> [ABOUT THIS EXERCISE]:
Without any pictures, retype exactly the lines that begin at the one holding "Screen dimensions: 1568x714" and end at the last line of the data below.

> [SUPPLIED RECORDS]:
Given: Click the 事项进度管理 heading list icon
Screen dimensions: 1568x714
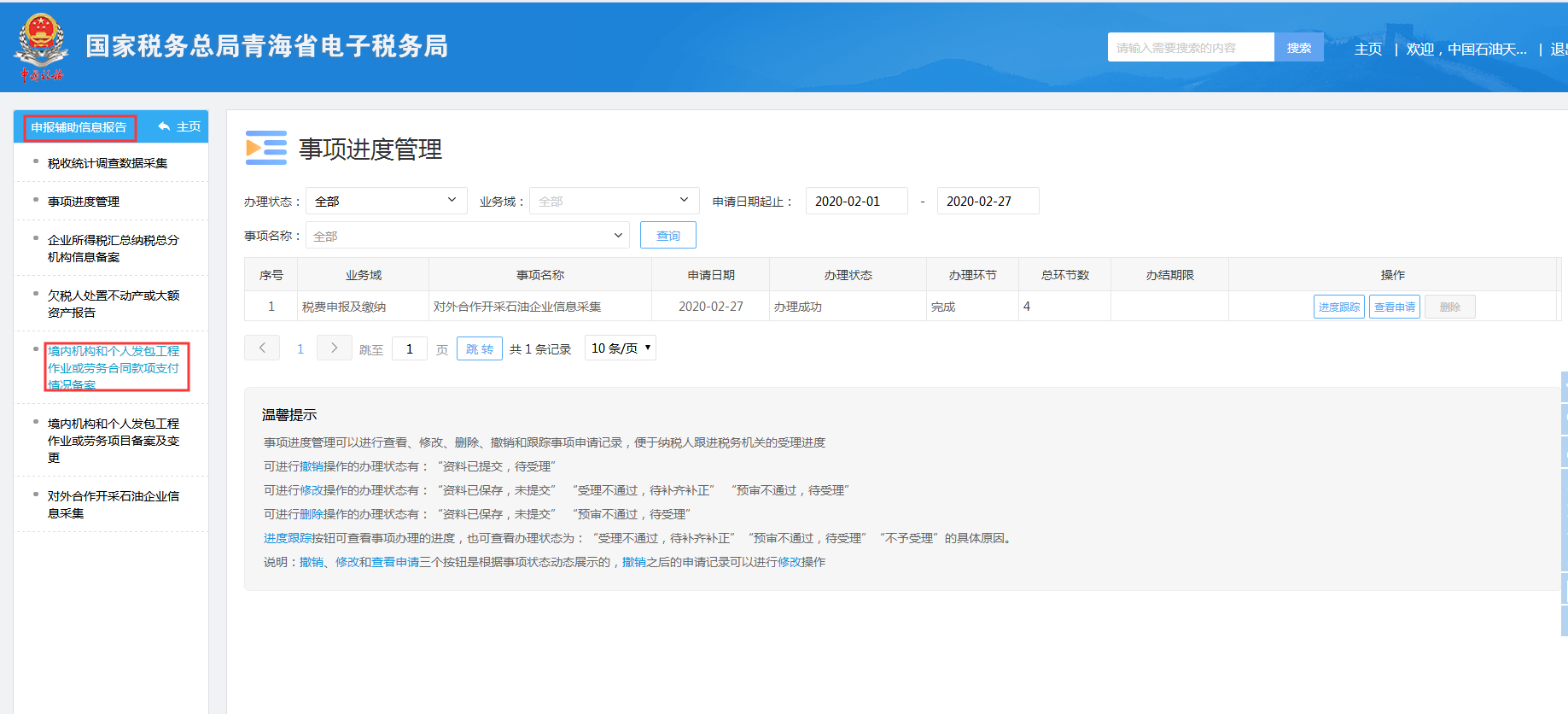Looking at the screenshot, I should pyautogui.click(x=265, y=148).

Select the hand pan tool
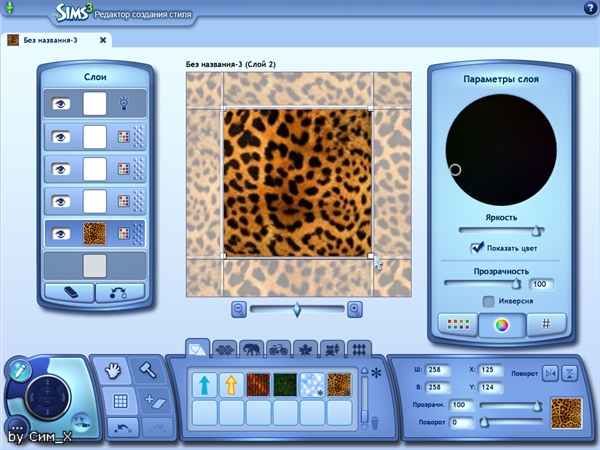(114, 371)
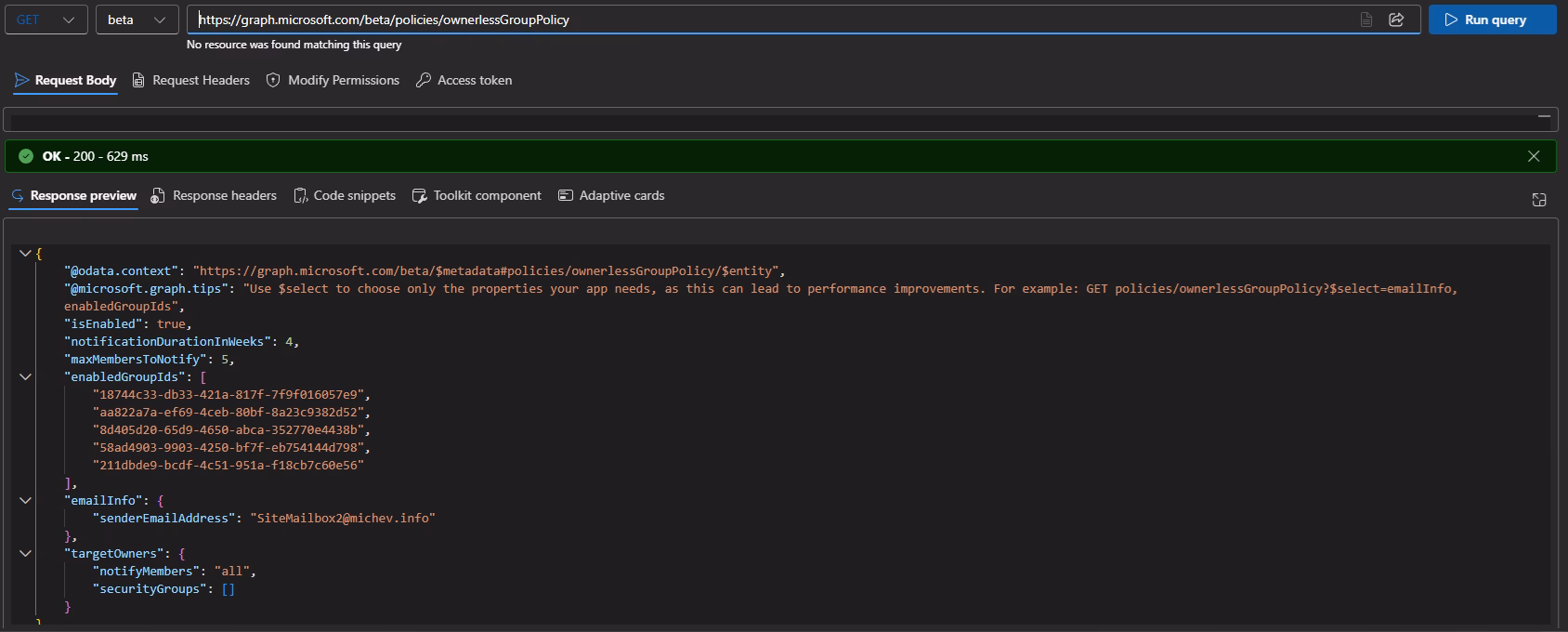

> [ANSWER BOX]:
Screen dimensions: 1568x714
Looking at the screenshot, I should pyautogui.click(x=265, y=148).

Select the hand pan tool
(114, 371)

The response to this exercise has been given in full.